◆ **PROVIDED RECORDS**
##########
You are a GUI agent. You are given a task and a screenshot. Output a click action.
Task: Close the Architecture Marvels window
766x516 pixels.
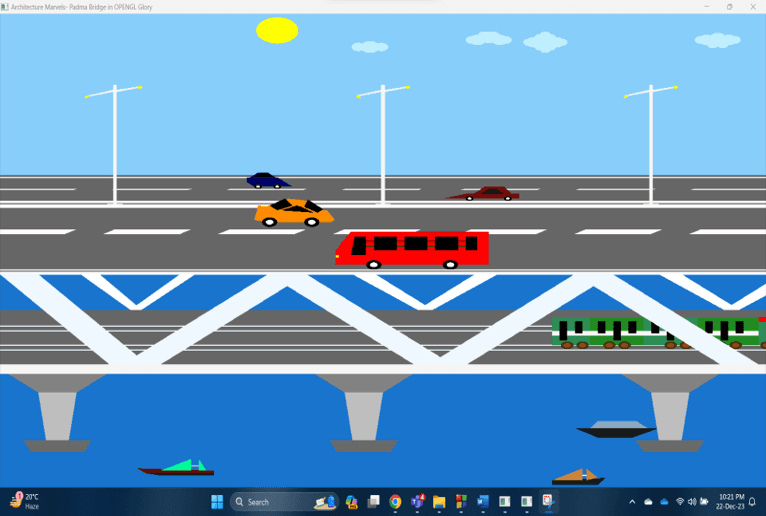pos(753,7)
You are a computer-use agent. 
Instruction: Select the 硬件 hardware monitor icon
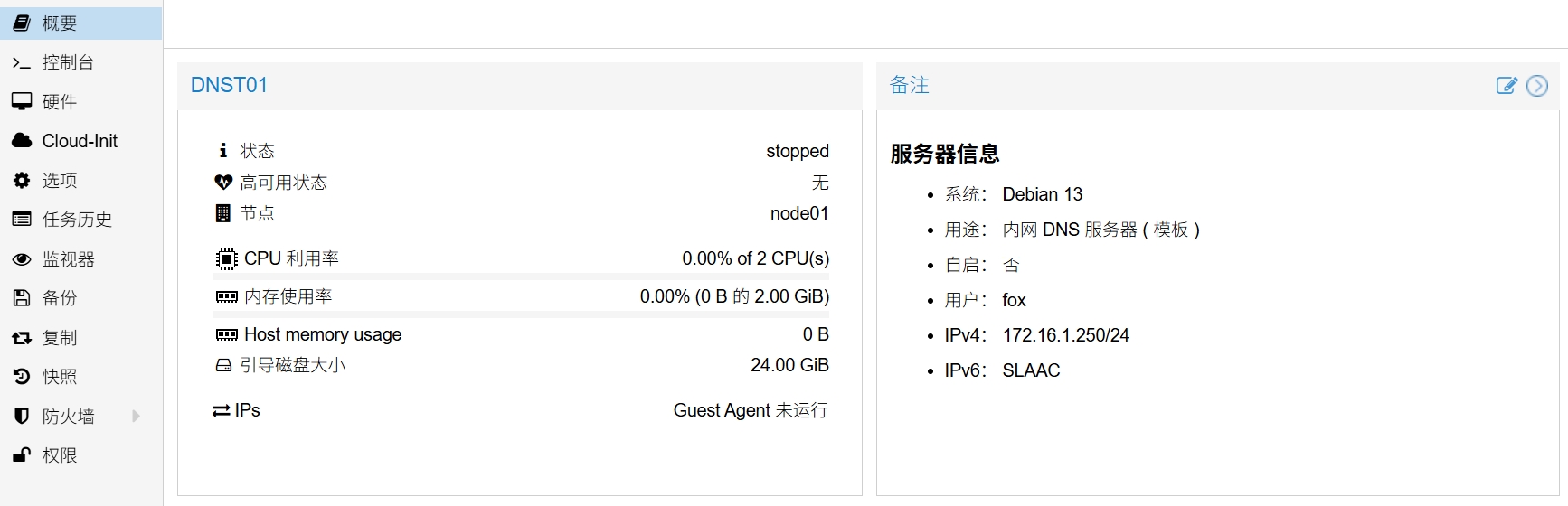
##########
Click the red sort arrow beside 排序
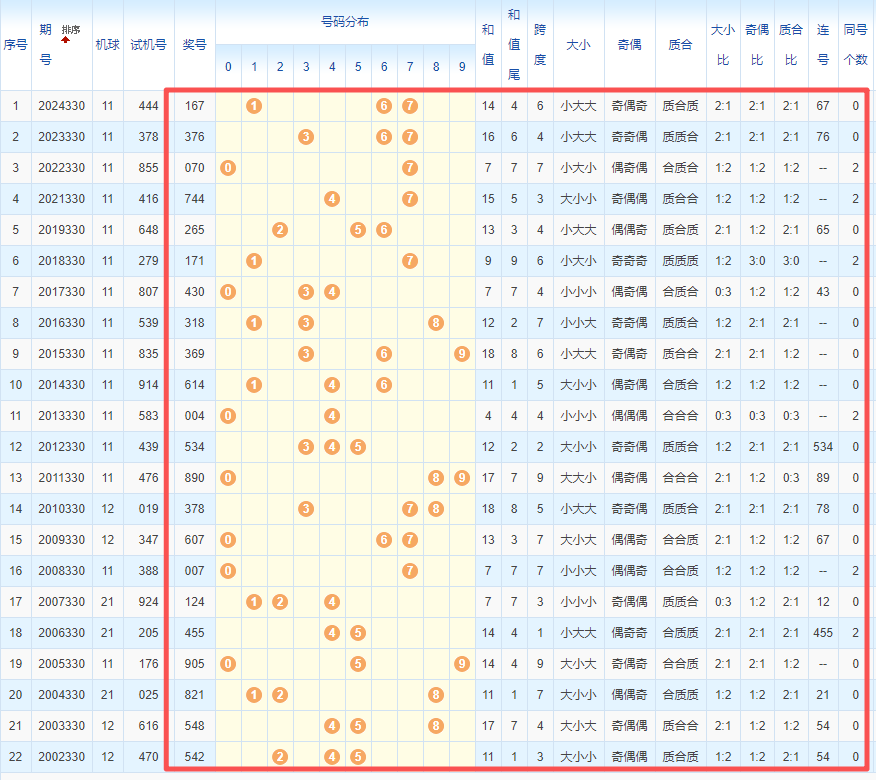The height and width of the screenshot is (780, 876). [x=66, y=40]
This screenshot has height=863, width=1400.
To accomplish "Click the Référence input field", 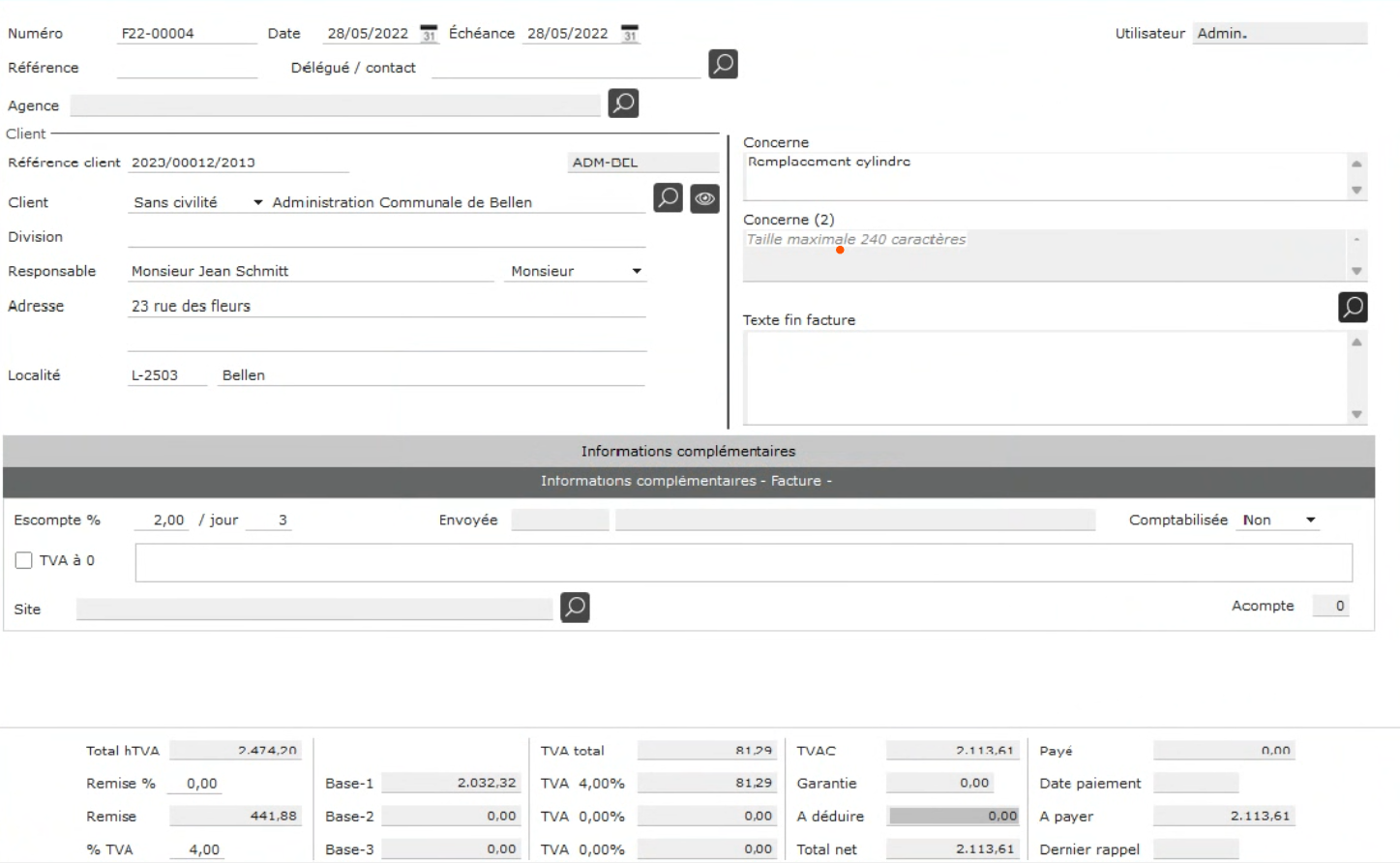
##########
◆ **WHAT THIS TASK INVOLVES**
Retrieve every line above holding the word "agent".

◆ **RESULT OF THE EXERCISE**
You are a GUI agent. You are given a task and a screenshot. Output a click action.
You are a computer-use agent. 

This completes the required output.